▽
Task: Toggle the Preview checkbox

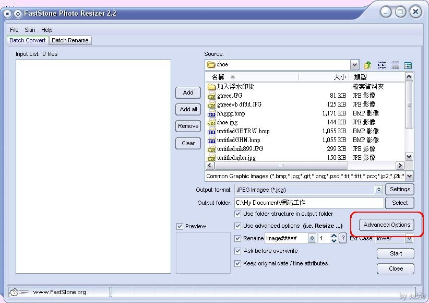Action: (x=180, y=226)
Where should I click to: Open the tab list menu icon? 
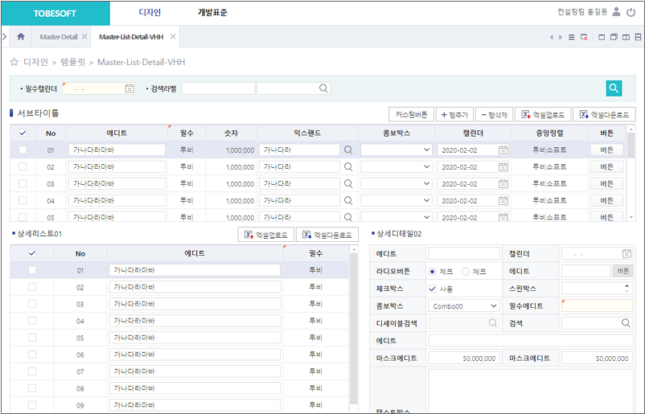coord(572,37)
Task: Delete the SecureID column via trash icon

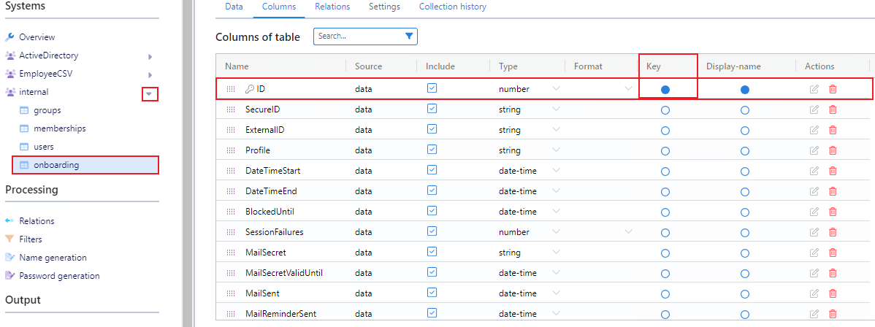Action: [833, 109]

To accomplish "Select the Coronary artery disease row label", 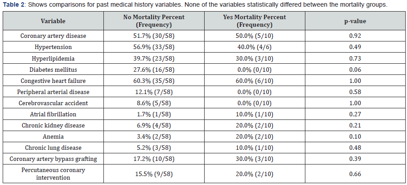I will coord(53,35).
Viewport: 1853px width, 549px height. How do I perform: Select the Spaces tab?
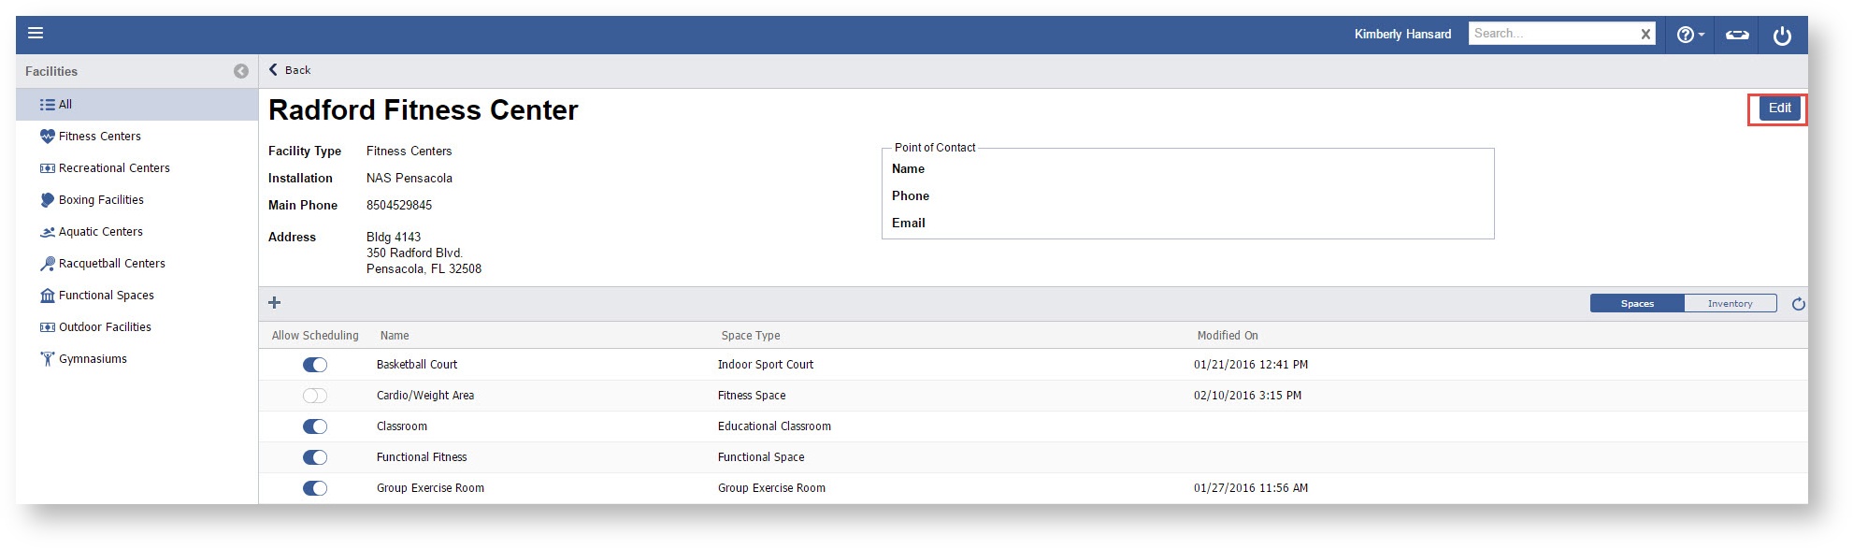tap(1637, 304)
△
▶ [EXERCISE BRIEF]: Could you retype exactly the lines running from the one with "Viewport: 1853px width, 549px" to the end of the material above, pictures omitted?

▶ [EXERCISE SOLUTION]:
Viewport: 1853px width, 549px height. How do I perform: Select the Spaces tab?
tap(1637, 304)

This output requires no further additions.